Apparently, Colorado has joined other states in determining that medical marijuana dispensaries are just as essential as pharmacies and food stores so that they are not required to close and can remain open and provide products to citizens who want them.
Around the state, we have witnessed long lines of people at dispensaries waiting to buy marijuana products.
My sincere hope is that dispensary staff members are following the message seriously that we should be supportive and kind to others and that they are educating and strongly encouraging clients to not smoke or vape the cannabis products they are purchasing.
There is a great deal of research demonstrating that smoking or vaping can significantly increase the risk of acquiring a viral infection and once someone is exposed to COVID19, smoking or vaping can make the consequences of the infection worse.
The National Academies of Sciences, Medicine and Engineering publication, “The Health Effects of Cannabis and Cannabinoids, 2017” reported that regular cannabis use was associated with airway injury, worsening respiratory symptoms and more frequent chronic bronchitis episodes.
Other studies have demonstrated that THC administration diminishes the immune response against the influenza virus and cannabis use can weaken the immune system, leading to pneumonia.
This is also true of smoking or vaping tobacco.
Data from China indicates that current or former smokers were 14 times more at risk of developing severe coronavirus infections and 14 percent more at risk for pneumonia than those who never smoked.
The fatality rate among those with confirmed coronavirus infections was 65 percent higher in men than women.
This correlates with the reports that 54 percent of men in China are current smokers compared to 3.4 percent of women.
Similar data is emerging from Korea and Italy. Recent CDC data indicate that nearly 40 percent of Americans hospitalized for COVID-19 are between the ages of 20 and 54 and it is believed that vaping may be driving the rise in young people hospitalized for corona virus.
This is very important information that people need to be aware of.
The risk is not just for the person smoking or vaping tobacco or marijuana. There also is increased risk for those experiencing secondhand exposures. Especially vaping puts the people exposed in a secondhand fashion at high risk.
If you watch people vaping, they normally disgorge a large cloud of vapor out around them that goes more than 6 feet.
If they are exposed, the virus will be in that cloud.
Then if they are vaping THC, the oily droplets fall on surfaces resulting in third hand exposure to the virus and THC.
Understanding these risks will help people be more protected.
This is an especially important time to encourage and help people to quit smoking and vaping.

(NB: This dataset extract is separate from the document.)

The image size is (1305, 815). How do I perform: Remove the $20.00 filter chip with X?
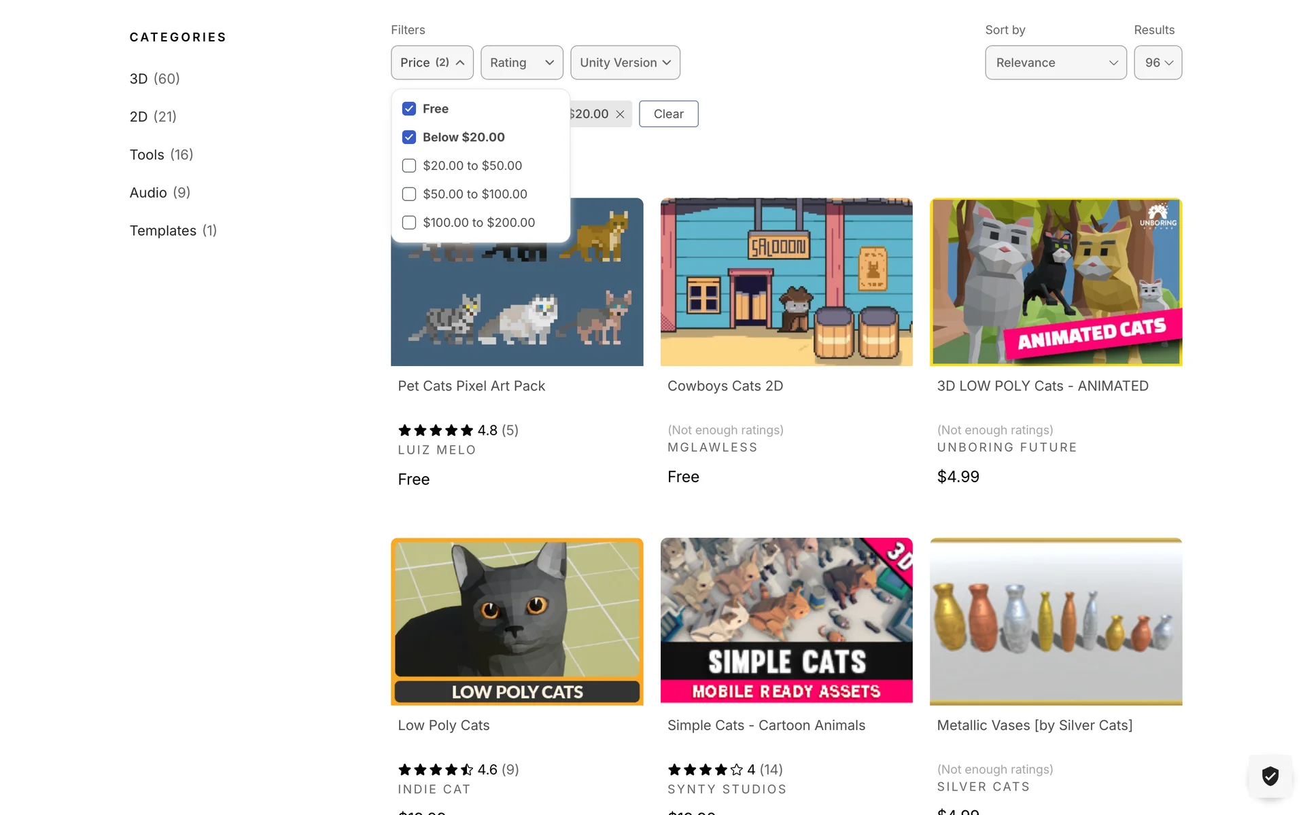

The higher the THC potency of the marijuana product (bud or concentrated hash oil products) results in increased susceptibility to addiction to marijuana use and this makes it very difficult for many people to quit using.
The use of higher potency THC can also result in more consequences such as psychotic symptoms and cyclical vomiting.

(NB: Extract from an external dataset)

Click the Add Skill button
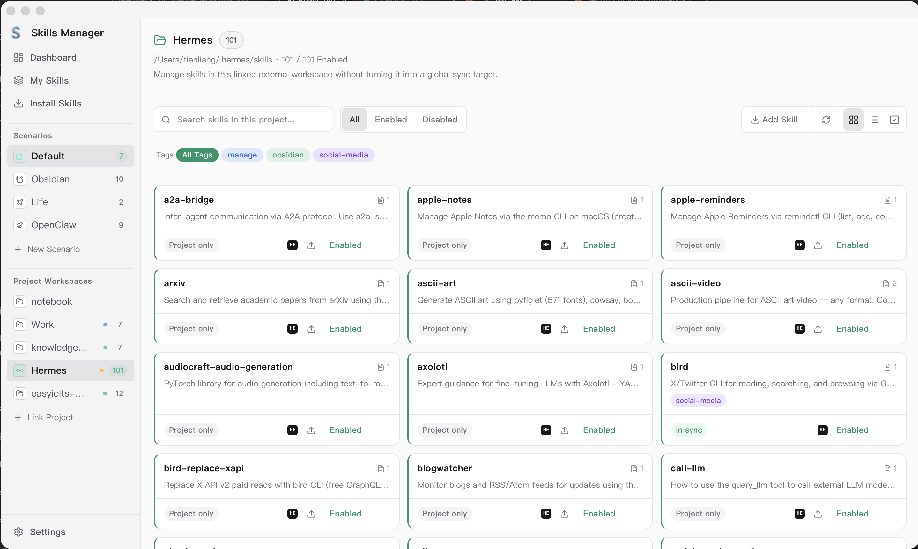918x549 pixels. click(774, 120)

There already was a significant increase in people with these symptoms coming into emergency departments in Colorado prior to COVID.
If people continue to come into emergency departments with these symptoms as a result of believing their ability to use marijuana is “essential,” they increase
their own risk of exposure to the virus, as well as increasing the risk of passing that infection on to others.
They also will impede the system where we need to devote most every resource to people with COVID-19 infection.
While there is evidence that marijuana can be helpful for some medical problems, there is no legitimate research that demonstrates THC greater than 10 percent is good for anything medically.
Since most marijuana products in medical dispensaries in Colorado have a THC potency much higher than 10 percent, it is hard to justify how they are essential to people’s welfare in the COVID-19 pandemic.